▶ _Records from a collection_
*** Begin section ***
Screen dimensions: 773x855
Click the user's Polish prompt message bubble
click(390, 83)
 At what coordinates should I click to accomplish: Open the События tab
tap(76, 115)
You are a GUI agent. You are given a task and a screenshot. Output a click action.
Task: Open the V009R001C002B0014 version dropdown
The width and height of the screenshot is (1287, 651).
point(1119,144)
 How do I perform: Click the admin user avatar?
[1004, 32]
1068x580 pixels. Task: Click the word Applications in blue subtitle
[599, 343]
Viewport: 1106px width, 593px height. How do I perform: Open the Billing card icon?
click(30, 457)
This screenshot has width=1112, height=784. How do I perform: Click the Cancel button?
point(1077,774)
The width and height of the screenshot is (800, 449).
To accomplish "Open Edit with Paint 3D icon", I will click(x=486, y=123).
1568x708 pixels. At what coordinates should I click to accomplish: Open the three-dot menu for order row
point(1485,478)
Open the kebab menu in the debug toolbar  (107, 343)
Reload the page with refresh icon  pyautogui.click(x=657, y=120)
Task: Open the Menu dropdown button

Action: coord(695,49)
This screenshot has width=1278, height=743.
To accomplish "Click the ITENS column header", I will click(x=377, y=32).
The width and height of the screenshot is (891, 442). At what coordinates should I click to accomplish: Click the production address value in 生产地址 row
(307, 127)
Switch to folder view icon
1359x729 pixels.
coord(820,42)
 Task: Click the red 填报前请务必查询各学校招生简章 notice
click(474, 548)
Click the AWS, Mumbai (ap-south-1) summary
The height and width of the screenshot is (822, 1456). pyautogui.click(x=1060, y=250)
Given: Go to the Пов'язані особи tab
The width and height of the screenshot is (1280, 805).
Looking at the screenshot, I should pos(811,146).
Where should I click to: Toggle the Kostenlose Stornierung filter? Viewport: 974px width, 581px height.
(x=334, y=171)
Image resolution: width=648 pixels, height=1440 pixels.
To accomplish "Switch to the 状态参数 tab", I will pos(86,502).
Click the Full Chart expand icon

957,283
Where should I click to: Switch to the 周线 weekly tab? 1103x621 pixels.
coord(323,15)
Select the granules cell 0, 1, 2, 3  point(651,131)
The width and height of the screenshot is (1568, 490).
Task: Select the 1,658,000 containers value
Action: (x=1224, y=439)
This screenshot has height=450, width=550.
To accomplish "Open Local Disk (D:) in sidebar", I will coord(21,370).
*** End section ***
▶ _Directions for this task_
Would you transcribe the entries above exactly as they appear?

▶ _Result of the exercise_
Screen dimensions: 773x855
Click the user's Polish prompt message bubble
click(390, 83)
 At what coordinates should I click to accomplish: Open the События tab
tap(76, 115)
You are a GUI agent. You are given a task and a screenshot. Output a click action.
Task: Open the V009R001C002B0014 version dropdown
The width and height of the screenshot is (1287, 651).
point(1119,144)
 How do I perform: Click the admin user avatar?
[1004, 32]
1068x580 pixels. Task: Click the word Applications in blue subtitle
[599, 343]
Viewport: 1106px width, 593px height. How do I perform: Open the Billing card icon?
click(30, 457)
This screenshot has width=1112, height=784. How do I perform: Click the Cancel button?
point(1077,774)
The width and height of the screenshot is (800, 449).
To accomplish "Open Edit with Paint 3D icon", I will click(x=486, y=123).
1568x708 pixels. At what coordinates should I click to accomplish: Open the three-dot menu for order row
point(1485,478)
Open the kebab menu in the debug toolbar  (107, 343)
Reload the page with refresh icon  pyautogui.click(x=657, y=120)
Task: Open the Menu dropdown button

Action: coord(695,49)
This screenshot has width=1278, height=743.
To accomplish "Click the ITENS column header", I will click(x=377, y=32).
The width and height of the screenshot is (891, 442). At what coordinates should I click to accomplish: Click the production address value in 生产地址 row
(307, 127)
Switch to folder view icon
1359x729 pixels.
coord(820,42)
 Task: Click the red 填报前请务必查询各学校招生简章 notice
click(474, 548)
Click the AWS, Mumbai (ap-south-1) summary
The height and width of the screenshot is (822, 1456). pyautogui.click(x=1060, y=250)
Given: Go to the Пов'язані особи tab
The width and height of the screenshot is (1280, 805).
Looking at the screenshot, I should pos(811,146).
Where should I click to: Toggle the Kostenlose Stornierung filter? Viewport: 974px width, 581px height.
(x=334, y=171)
Image resolution: width=648 pixels, height=1440 pixels.
To accomplish "Switch to the 状态参数 tab", I will pos(86,502).
Click the Full Chart expand icon

957,283
Where should I click to: Switch to the 周线 weekly tab? 1103x621 pixels.
coord(323,15)
Select the granules cell 0, 1, 2, 3  point(651,131)
The width and height of the screenshot is (1568, 490).
Task: Select the 1,658,000 containers value
Action: (x=1224, y=439)
This screenshot has height=450, width=550.
To accomplish "Open Local Disk (D:) in sidebar", I will coord(21,370).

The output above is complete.